La figura professionale dello psicologo

Lo psicologo è uno specialista che ha l'arduo compito di sondare le dinamiche ed i comportamenti del nostro cervello, che ci portano spesso ad una serie di atteggiamenti viziati da paure, timori o traumi subiti negli anni passati, che si nascondono nella nostra psiche e agiscono sotto traccia. Compito dello psicologo è riportarli a galla, e costringerci ad affrontarli così da 'riparare' le fratture emotive che ci condizionano quotidianamente quando ci rapportiamo con la società e con le altre persone. Se anche voi siete interessati a questa professione, ci sono alcune cose che dovete sapere: per diventare psicologi bisogna innanzitutto conseguire una laurea. In Piemonte, un’università molto valida è l'Unicusano, che offre delle lauree magistrali in psicologia a Torino per approfondire e specializzarsi dopo aver terminato il ciclo di studi triennale. Conseguire il titolo magistrale permette di assumere conoscenze teoriche, progettuali e operative, fondamentali per l'inserimento nel mondo del lavoro. Il modo migliore per appropriarsi delle giuste conoscenze e affrontare l'esame di stato, necessario per l'iscrizione all'albo degli psicologi.
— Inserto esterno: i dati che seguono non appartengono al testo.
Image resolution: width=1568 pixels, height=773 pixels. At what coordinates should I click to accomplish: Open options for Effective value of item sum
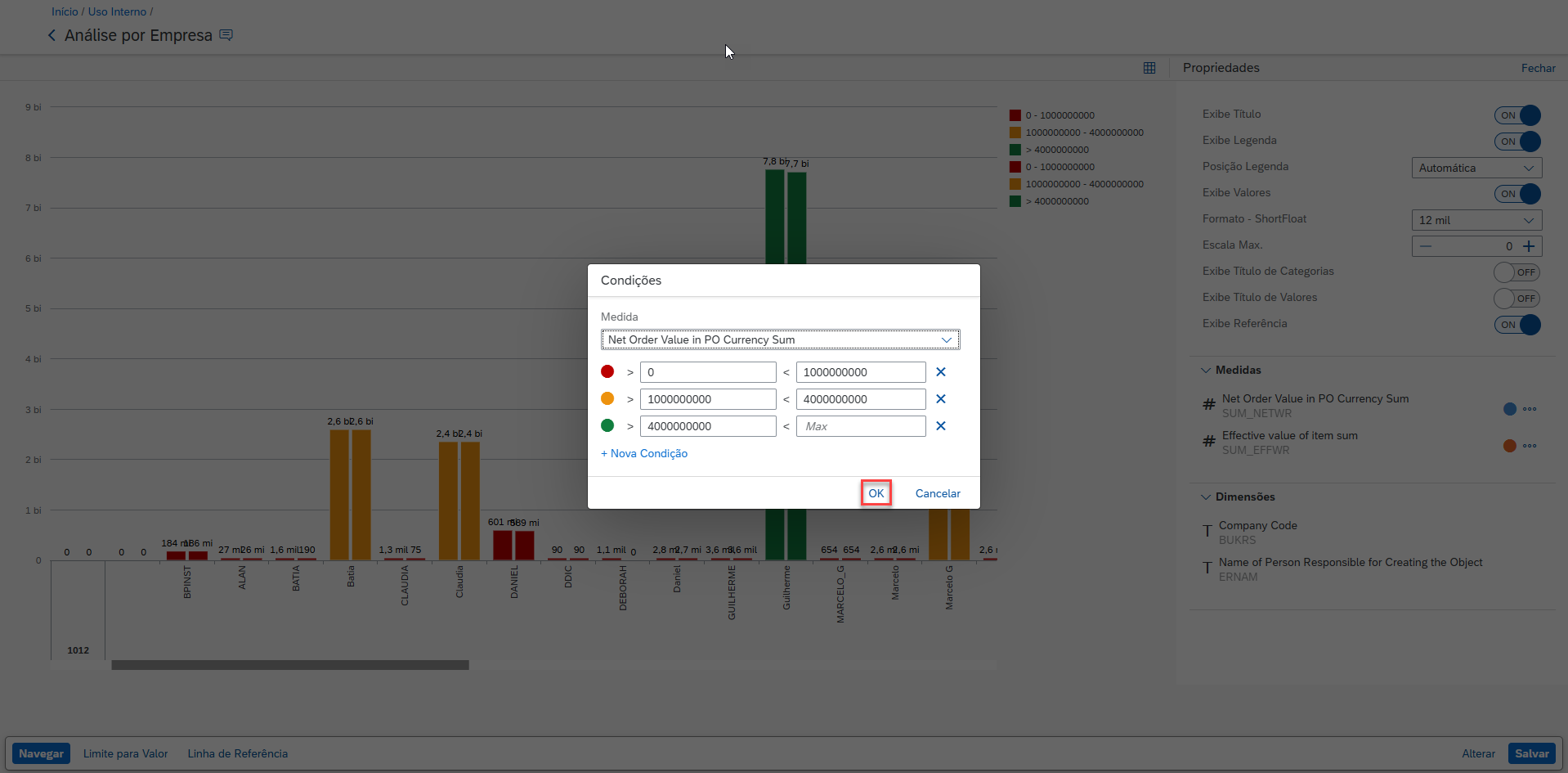pyautogui.click(x=1530, y=446)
L'importanza della psicologia nella nostra società

L'avanzamento delle tecnologie ed i profondi cambiamenti degli stili di vita ci hanno posto di fronte agli aspetti più negativi dell'evoluzione moderna, fatta di crisi economica, disoccupazione, perdita del sé e timore reverenziale nei confronti di un mondo che sembra spaventosamente enorme, e che ci fa sentire piccoli, inutili e soprattutto irrealizzati. È un sentimento di perenne frustrazione che deve essere necessariamente affrontato e sconfitto, se ci si vuole calare in modo cosciente nel mondo, e trovare il proprio posto senza per questo dover soffrire le pene dell'inferno. Un discorso che vale sia per le questioni lavorative, che per le relazioni con il prossimo. 

Quando rivolgersi a uno psicologo

Il consiglio è di rivolgersi a uno psicologo quando si sente che una parte della propria vita sta andando in pezzi, senza aspettare il raggiungimento di uno stato di depressione più profondo. Spesso, le persone non lo fanno perché si vergognano e perché pensano che andare dallo psicologo significhi essere 'sbagliati': una falsità dato che lo psicologo è soprattutto un confidente con cui parlare di temi che, alle volte, non possono essere discussi nemmeno con i familiari più vicini. Parlare e sfogarsi fa sempre bene alla salute, soprattutto in quei momenti di difficoltà che, se presi in tempo, possono risolversi anche molto facilmente.